Simplified Arabic (called Yakout since 1967) is a simplified Arabic font that allowed Arabic text to be composed using a Linotype machine. It was first announced in 1959 as Mrowa-Linotype Simplified Arabic. The font was developed by the founder of the Lebanese daily newspaper Al-Hayat Kamel Mrowa, its lettering artist Nabih Jaroudi, and Linotype & Machinery Ltd. staff under the guidance of Walter Tracy. It became the Arabic supplement for the typefaces Times New Roman and Arial, which were then included as TrueType fonts for the core fonts for the Web World Wide Web.

The Simplified Arabic font reduced the number of characters necessary to compose Arabic, allowing it to fit into the Linotype machine's single 90-channel magazine. The font became one of the most widely used typefaces for composing Arabic newspapers.

== History ==
In 1954, Kamel Mrowa contacted the British company Linotype & Machinery Ltd. (L&M), formed by the merger of the Linotype Company Limited (registered in 1889) and the Machinery Trust Limited (registered in 1893), with the idea of developing a new, simplified Arabic typeface. His idea took inspiration from Arabic typewriters, which, by overlapping the letters, condensed the four forms of each letter Arabic letter (isolated, initial, medial, and final) into two (isolated-final and initial-medial(Some letters like Ayn are an exception)).

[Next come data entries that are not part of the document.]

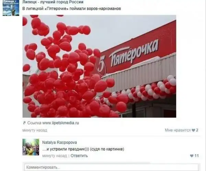Open the comment's минуту назад timestamp

point(55,156)
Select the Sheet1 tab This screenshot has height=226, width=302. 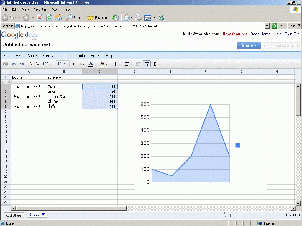pos(37,215)
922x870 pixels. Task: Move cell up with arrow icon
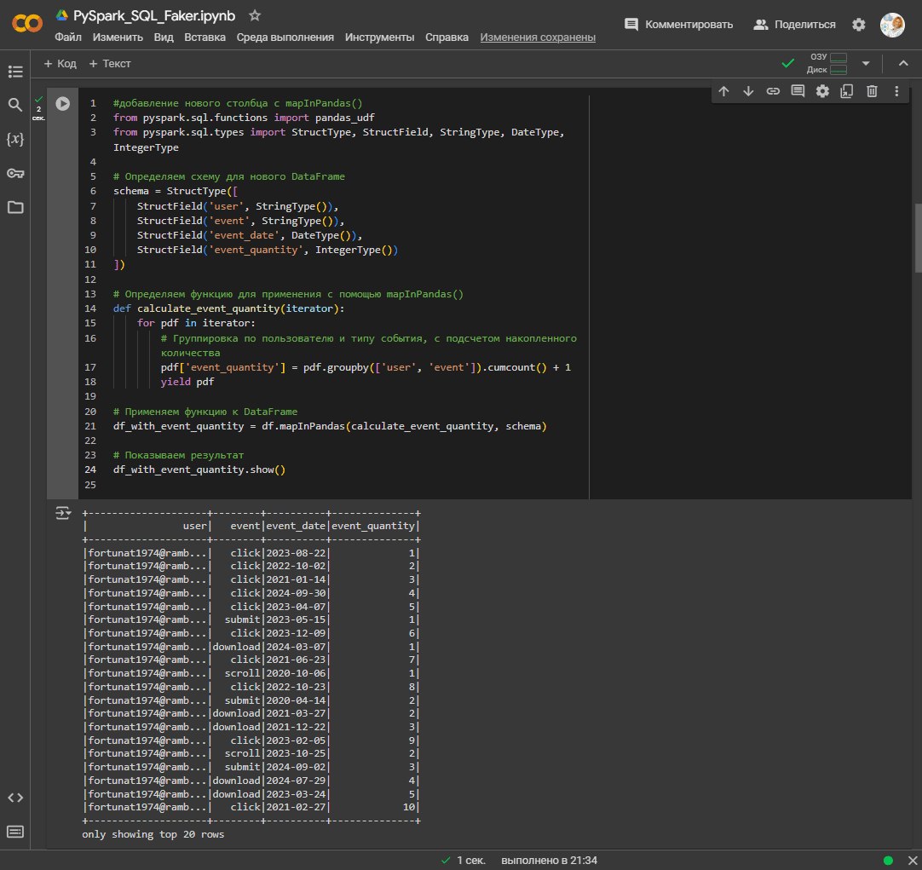click(x=723, y=91)
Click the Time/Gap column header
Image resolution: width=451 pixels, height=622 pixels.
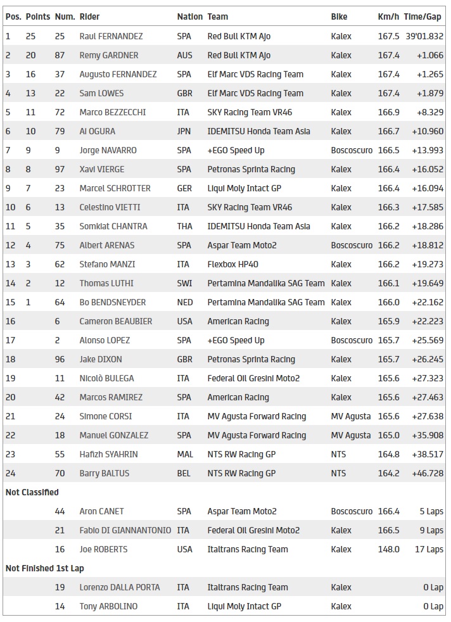423,16
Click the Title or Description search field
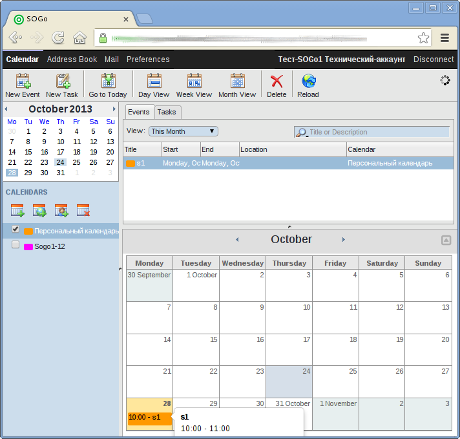Screen dimensions: 460x439 (x=378, y=132)
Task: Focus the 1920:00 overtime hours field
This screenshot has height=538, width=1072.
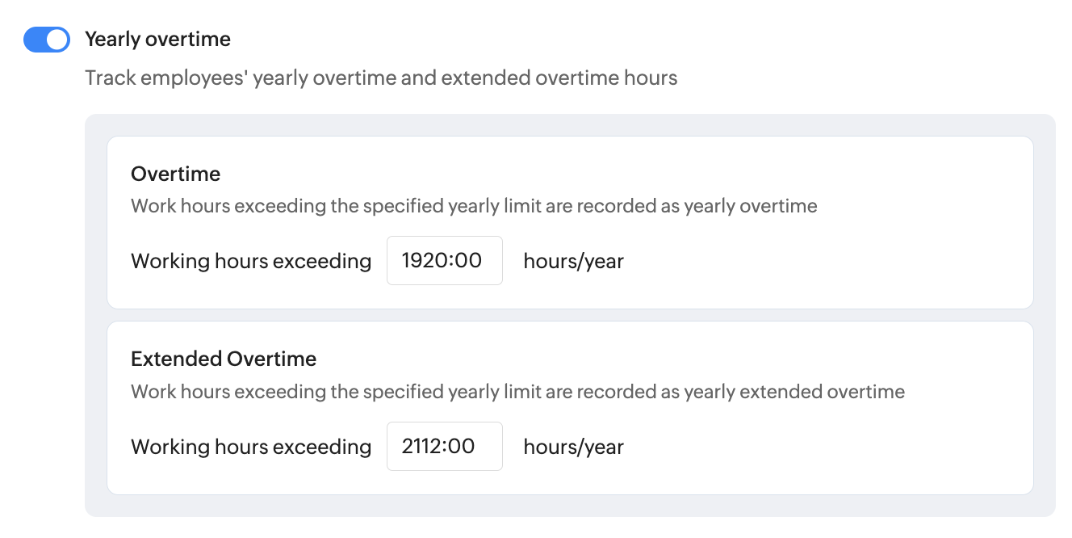Action: click(444, 260)
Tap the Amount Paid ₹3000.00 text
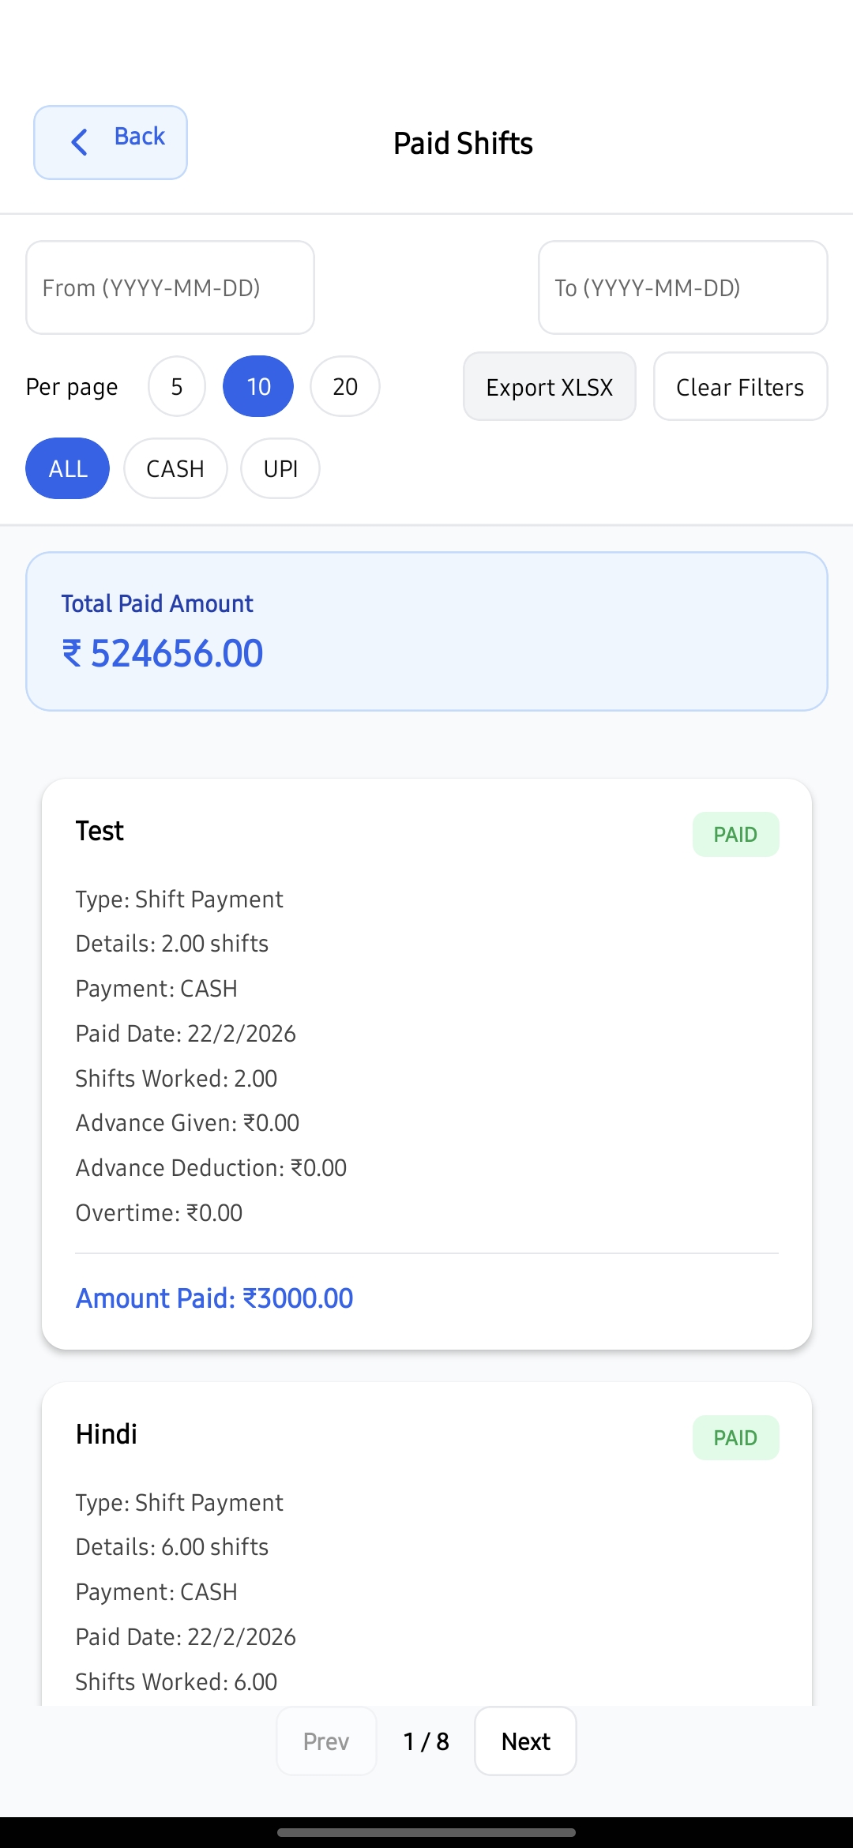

Kamel Mrowa, the lettering artist of Al-Hayat Nabih Jaroudi, and staff of Linotype & Machinery Ltd. under the leadership and guidance of Walter Tracy collaborated on the project.

Intertype's Abridged Arabic typeface, released 1960-1961, was adapted from Simplified Arabic.

Hrant Gabeyah suggested the name Yakout, after the 13th century calligrapher Yaqut al-Musta'simi.

It was one of the first Arabic fonts to be converted to the PostScript file format.

In the 1970s and 80s, Compugraphic plagiarized Simplified Arabic as well as Traditional Arabic; they had both become ubiquitous. When the Belgian Agfa-Gevaert Corporation came to control Compugraphics, it licensed the font it plagiarized to Microsoft for use in Microsoft Windows. Simplified Arabic, in barely modified forms, was then used as the Arabic complement for both Times New Roman and Arial, which were then included as TrueType fonts for the core fonts for the Web World Wide Web.